Broadcasts using tun

[wamp@mt.net]

Hello,
I am a little confused as to whether I can tweak my OpenVPN configuration to allow network broadcasts (esp being able to browse network neighborhood) while using tun mode. I did run across this thread:topic8580.html but it seems to apply to linux servers, and I am using a W2K3 server. Is there any way to do this with windows server?

The way things stand currently, I am able to make a good connection, I can ping the server from the client, but I cannot ping any other devices on the network behind the server from the client.

My setup:
Default gateway 192.168.10.2 (dsl modem)
W2K3 server (DHCP server, WINS server DNS server, OpenVPN server) 192.168.10.105

Server config:

Code: Select all

port 1194
proto udp
dev tun
ca ca.crt
cert server.crt
key server.key  
dh dh1024.pem
server 10.8.0.0 255.255.255.0
push "route 192.168.10.0 255.255.255.0"
push "dhcp-option WINS 192.168.10.105"
push "dhcp-option DNS 192.168.10.105"
push "dhcp-option DOMAIN (my domain).com.local"
client-to-client
keepalive 10 120
comp-lzo
max-clients 4
persist-key
persist-tun
status openvpn-status.log
verb 3

Client Config:
client

Code: Select all

dev tun
dev-node AlpineVPN
proto udp
remote (my domain).dyndns.org 1194
resolv-retry infinite
nobind
persist-key
persist-tun
ca ca.crt
cert Todd.crt
key Todd.key
ns-cert-type server
comp-lzo
verb 3

Thanks for any help!

[maikcat]

AFAIK tun doesnt allow broadcast packets..

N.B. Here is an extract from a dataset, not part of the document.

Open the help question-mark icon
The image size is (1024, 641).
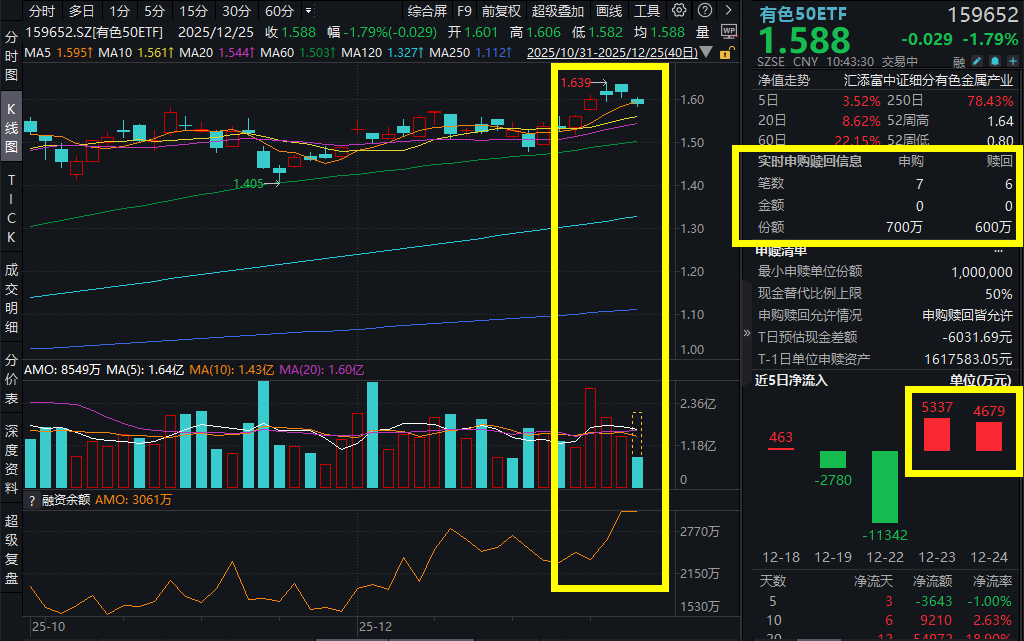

I can ping the server from the client, but I cannot ping any other devices on the network behind the server from the client.

this is purely routing problem and has nothing to do with broadcasts..

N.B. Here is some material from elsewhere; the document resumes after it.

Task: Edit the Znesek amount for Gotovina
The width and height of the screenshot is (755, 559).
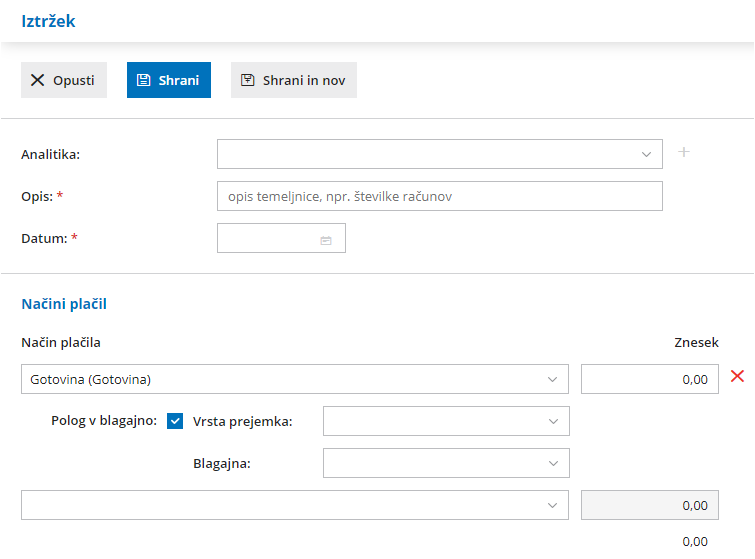Action: point(649,380)
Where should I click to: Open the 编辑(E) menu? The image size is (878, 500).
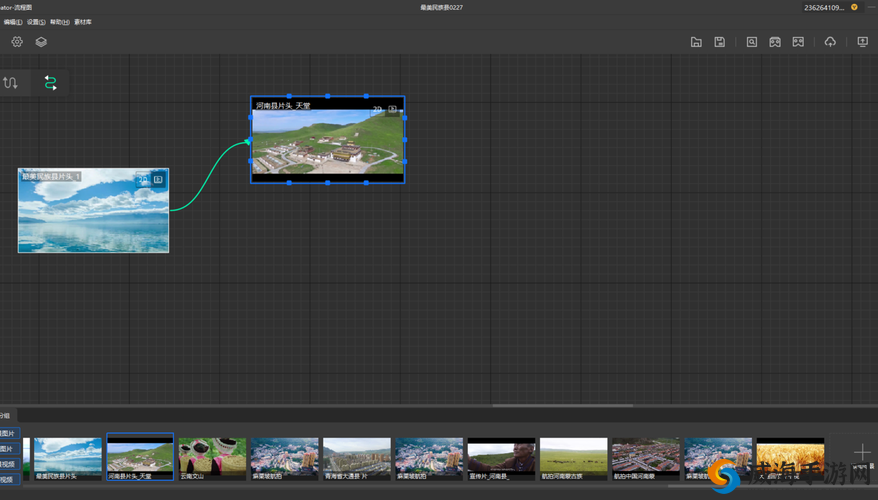click(x=12, y=22)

enable ip forwarding on your server win2003
setup your pcs to have win2003 as their gateway.

setup your pcs firewall accordingly

Michael

[wamp@mt.net]

Thanks for the suggestion; I turned on ip forwarding as you suggested, and I'm not sure whether I have made progress. I can no longer ping the server (or any other machine on the network) and I still cannot browse the network neighborhood...but I can browse the internet.

Any suggestions?

Thanks

[maikcat]

is on your server the RAS service enabled?

Michael.

[wamp@mt.net]

It is not. Does it have to be? I would like to keep it off, so that other clients are able to RDP into their computers.

[maikcat]

keep RAS disabled...

can you post the output of netstat -nr before and after you connect to vpn?

silly question,

after enabling ip forwarding in win registry,did you reboot your server?

Michael.

[wamp@mt.net]

Not a silly question, as it wouldn't be the first time I forgot to reboot after a change like that! But yes, I did reboot after enabling IP forwarding.

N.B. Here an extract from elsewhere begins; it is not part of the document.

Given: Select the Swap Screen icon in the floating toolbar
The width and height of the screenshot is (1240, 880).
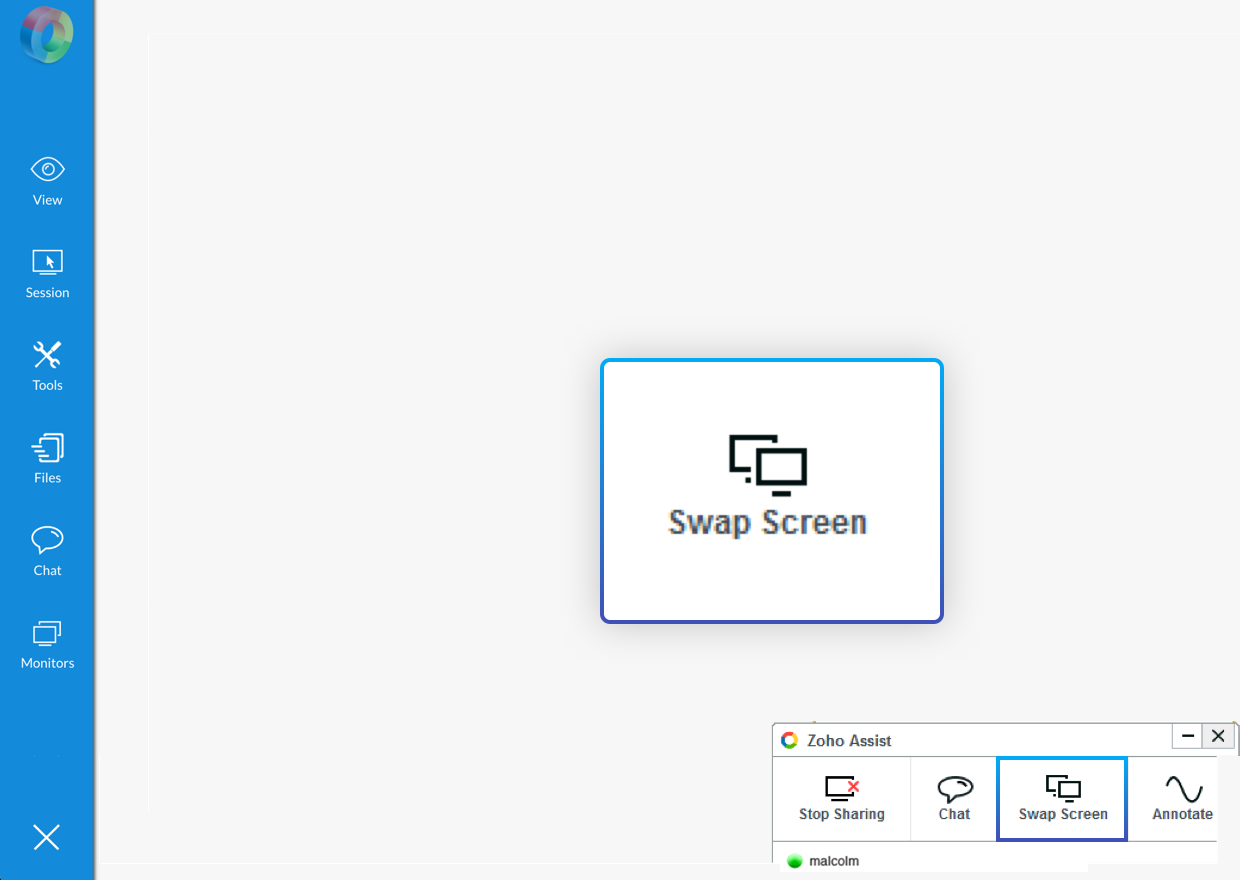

I will post the netstat output when I have another crack at this. But for the time being, I had to disable IP forwarding. Apparently, all day yesterday there were intermittent problems with connectivity--it sounds like machines would periodically be unable to find the server. I am unable to be more specific about that until I investigate further (I spent the whole day yesterday at my real job). What I do know, though, is that with IP forwarding on I was unable to browse the network neighborhood from any of the machines on the network. They could see the server, could not see any of the other machines. Then, I disabled IP forwarding, rebooted the server, and browsing the neighborhood went without difficulty. I'll see today if things are back to normal or if there's some other mess I made trying to do this.

Thanks again for your help/suggestions.